New Delhi, April 9: Indian IT services industry is expected to see an adverse impact for a short-term due to COVID-19 outbreak with the sector clocking a lower growth of 3-5 per cent in current financial year, according to ratings agency ICRA. ICRA previously expected the sector to grow at 6-8 per cent. Coronavirus Crisis in India: Restaurants, Auto, Real Estate Sectors to Take 1-2 Years to Recover, Says FICCI Survey.

With the slowdown in growth during the first half of 2020-21, the margins will also be negatively impacted before a likely recovery in next the financial year, ICRA said in a statement.  India's GDP for FY21 Projected at 4.8%, COVID-19 to Have Adverse Economic Impact Globally: UN Report.

However, the credit outlook for Indian IT companies remains stable led by healthy free cash flows cushioning short-term disruptions with significant liquidity in the form of surplus investments generated out of past cash flows, it added.

"The global spread of the coronavirus is resulting in simultaneous supply and demand shocks. We expect these shocks to materially slow down the economic activity," ICRA Vice President Gaurav Jain said.

He cited data from Moody's Investor Services to say that the US and the Euro zone - which generates more than 80 per cent of IT services export revenues - will see their GDP growth fall from 2.3 per cent and 1.2 per cent in calendar year 2019 (estimate) to 1.5 per cent and 0.7 per cent, respectively, in 2020.

"The (ICRA) forecast assumes gradual recovery during the second half of the year, however, the evolution of virus remains highly uncertain and the full extent of the economic costs remains unclear at this point of time," he added.

ICRA said on the demand side, developed economies that contribute to majority of the revenues will see delayed off-take of scheduled new projects, reduced discretionary spend as well as overall lower spend owing to sluggish economic growth.

ICRA said the BFSI vertical (which accounts for 30 per cent of the sector's revenues) is already seeing weakness across the US and Europe and will be further impacted, primarily owing to short-term impact of coronavirus on economic growth, lower credit off-take and other banking services.

Other key sectors such as oil and gas will be impacted because of record-low crude oil prices leading to reduced discretionary spends by such companies, it added.

Manufacturing sector - which has been one of the key growth drivers - is also expected to be adversely hit due to overall lower consumption, while travel and hospitality and retail will be impacted as consumers will restrict outdoor activities to essentials in the foreseeable future, ICRA noted.

On the supply side, Indian IT services will face issues such as travel restrictions to developed countries as well as closure of offices/work from home at various offshore development centres as well as onshore, thereby impacting movement of labour.

At the initial stages of projects, movement of labour at client's site is essential while later the same can be managed remotely, ICRA explained.

New projects to be commissioned will be delayed by a minimum of 3-6 months, while projects in the pipeline will also face delays, the agency cautioned.

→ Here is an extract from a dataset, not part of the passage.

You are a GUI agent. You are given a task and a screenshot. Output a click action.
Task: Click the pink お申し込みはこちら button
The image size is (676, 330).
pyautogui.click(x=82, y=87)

"The margins for the Indian IT services are already facing challenging operating environment characterised by continued pressure on commoditised IT services, wage inflation, higher onsite costs necessitated by visa curbs as well as lower discretionary spend by corporate," ICRA said.

It added that it expects large size companies with diversified presence across sectors to manage such headwinds better compared to mid-size companies that have moderately high proportion of revenues coming from a few sectors.

"Nevertheless, the credit profile of Indian IT services companies is expected to remain stable underpinned by its ability to sustain free cash flows despite pressure on short-term revenue growth and margins," it said.

In a separate report, Sharekhan by BNP Paribas said the January-March quarter is expected to be a weak quarter for Indian IT companies, owing to lower billings from lockdown measures in western countries (including the US and Europe) and India in wake of COVID-19 outbreak.

"Though management of IT companies has restrained to quantify the potential impact of the COVID-19 breakout on the financials, there has definitely been disruption in service delivery and execution due to travel restrictions, client's confidentiality clauses, and work-from-home (WFH) advisories since mid-March," it said.

Wipro will announce its Q4 and FY20 results on April 15, while other IT services companies have not disclosed their schedules for their fourth quarter results announcement. Markets regulator Sebi has also given relaxation of 45 days to companies for filing fourth-quarter results and one-month extension to file results for 2019-20.